By the pledge of his stock, Latshaw stood surety for Gemico. As a surety he was entitled, even without an express agreement, to indemnity when he was injured by payment in discharge of Gemico's liability. Ricker v. Ricker, 248 Mass. 549 , 551 (1924). Wolverine Ins. Co. v. Tower Iron Works, Inc., 370 F.2d 700, 703-704 (1st Cir. 1966). Williston, Contracts Section 1274, at 866-868 (3d ed. 1967). See Eliot Sav. Bank v. Aetna Cas. & Sur. Co., 310 Mass. 355 , 357-358 (1941). (The significance of the written indemnity agreement in this case is that it added the O'Days, who were not principals on the loan, as indemnitors.) In their emphasis on payment of the underlying instrument, the authorities cited are consistent with the principles of Section 3-415 of the Uniform Commercial Code, which provides that an accommodation party, "if he pays the instrument has a right of recourse on the instrument against" the party accommodated. G. L. c. 106, Section 3-415(5).

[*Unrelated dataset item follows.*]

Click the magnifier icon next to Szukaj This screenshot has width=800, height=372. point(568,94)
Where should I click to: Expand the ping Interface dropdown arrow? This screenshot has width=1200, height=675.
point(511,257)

No payment had occurred on February 2, as is evident from the bank's subsequent letter of February 19, in which it said that it would, in the future, look to the collateral
posted by Latshaw if the Gemico note were not promptly paid. In the context of what occurred, FNB's oral communication of February 2 was no more than the saberrattling which customarily precedes action when a note becomes delinquent. This appraisal of what happened on February 2 is not just a matter of our second sight, which Latshaw on that day could not have foreseen. Even if the bank's statement on that date and on February 3 that it "was transferring to itself" the Servomation stock could be read as describing an event that had occurred, rather than one that was to occur, under neither the loan documents nor applicable provisions of the Uniform Commercial Code was this an application of the securities to the debt. Section 3 of the pledge agreement permitted transfer of the securities to the bank whether or not the underlying loan was in default. Upon nonperformance of the borrower's obligation, however, the bank became empowered to sell so much of the securities as was necessary to discharge the debt. Had FNB proposed to retain the securities in satisfaction of the debt, it would have been required to send written notice to the debtor -- and the person who furnished the collateral [Note 3] -- and if objection were made within thirty days, the bank, as the secured party, would be required to dispose of the collateral. G. L. c. 106, Section 9-505, as in effect prior to St. 1979, c. 512, Section 7 (dealing with retention of collateral) & Section 9-504, as in effect prior to St. 1979, c. 512, Section 7 (dealing with disposition of collateral).
Because the securities were not applied to discharge of Gemico's debt on February 2, no payment of Gemico's debt occurred and Latshaw sustained no loss. [Note 4] Actions on the indemnity agreement, therefore, were premature.
[Note 1] John H. Latshaw vs. George D. O'Day & another.
[Note 2] See G. L. c. 223, Section 106, under which a person may dispute the validity of a prior attachment.
[Note 3] Under G. L. c. 106, Section 9-105(d), as in effect prior to St. 1979, c. 512, Section 7, the term "debtor" means the owner of the collateral in any provision of art. 9 dealing with the collateral.
[Note 4] FNB never sold the pledged stock. Ultimately, Latshaw paid the balance due on Gemico's note and FNB assigned to Latshaw the note and George O'Day's guaranty of that note.